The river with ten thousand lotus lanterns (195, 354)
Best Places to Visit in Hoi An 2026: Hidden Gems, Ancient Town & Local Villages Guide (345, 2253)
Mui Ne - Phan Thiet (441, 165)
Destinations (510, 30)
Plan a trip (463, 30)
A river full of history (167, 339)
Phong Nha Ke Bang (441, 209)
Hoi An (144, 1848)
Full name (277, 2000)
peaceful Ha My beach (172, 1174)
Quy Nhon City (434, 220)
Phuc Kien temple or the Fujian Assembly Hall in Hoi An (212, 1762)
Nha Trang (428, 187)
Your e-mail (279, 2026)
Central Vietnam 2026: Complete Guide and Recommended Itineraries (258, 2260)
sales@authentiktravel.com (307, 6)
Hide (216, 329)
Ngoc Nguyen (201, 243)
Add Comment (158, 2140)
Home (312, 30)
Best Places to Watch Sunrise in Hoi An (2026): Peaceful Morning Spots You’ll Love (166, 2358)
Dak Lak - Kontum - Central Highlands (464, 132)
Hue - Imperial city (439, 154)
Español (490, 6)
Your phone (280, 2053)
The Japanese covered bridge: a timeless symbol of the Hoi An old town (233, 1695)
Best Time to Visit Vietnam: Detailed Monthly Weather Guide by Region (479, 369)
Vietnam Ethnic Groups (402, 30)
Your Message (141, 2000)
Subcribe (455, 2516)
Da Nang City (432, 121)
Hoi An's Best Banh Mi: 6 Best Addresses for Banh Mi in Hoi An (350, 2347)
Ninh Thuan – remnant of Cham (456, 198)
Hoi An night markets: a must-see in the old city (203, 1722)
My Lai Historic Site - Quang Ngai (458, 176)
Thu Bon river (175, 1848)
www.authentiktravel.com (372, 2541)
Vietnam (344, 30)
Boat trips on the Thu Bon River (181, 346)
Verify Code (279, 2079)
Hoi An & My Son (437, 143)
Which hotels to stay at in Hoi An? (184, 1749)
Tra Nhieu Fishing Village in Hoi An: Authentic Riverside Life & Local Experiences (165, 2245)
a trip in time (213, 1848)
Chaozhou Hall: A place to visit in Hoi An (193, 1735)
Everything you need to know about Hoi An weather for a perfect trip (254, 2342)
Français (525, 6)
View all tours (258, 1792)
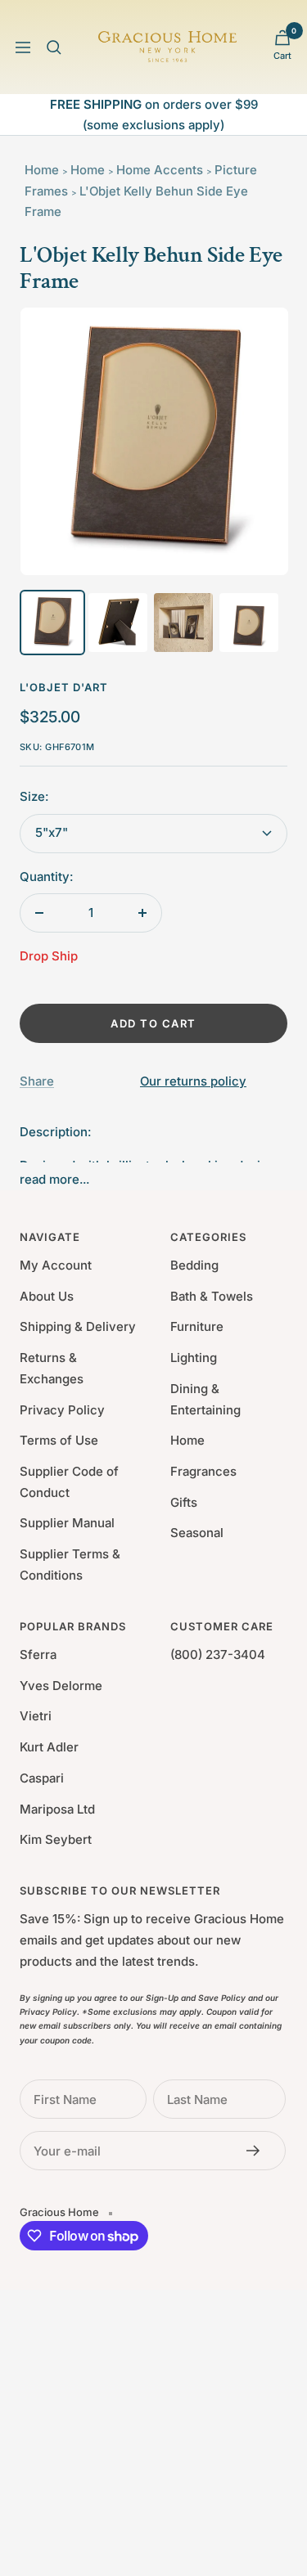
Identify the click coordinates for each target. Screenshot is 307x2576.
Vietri (36, 1716)
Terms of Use (59, 1440)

════════════════════

▶ _Activity_:
There is a run of lines above from the one with "Tra Nhieu Fishing" to the one with "View all tours (258, 1792)"; print exactly that run, both ends included, and nothing else.

▶ _Result_:
Tra Nhieu Fishing Village in Hoi An: Authentic Riverside Life & Local Experiences (165, 2245)
a trip in time (213, 1848)
Chaozhou Hall: A place to visit in Hoi An (193, 1735)
Everything you need to know about Hoi An weather for a perfect trip (254, 2342)
Français (525, 6)
View all tours (258, 1792)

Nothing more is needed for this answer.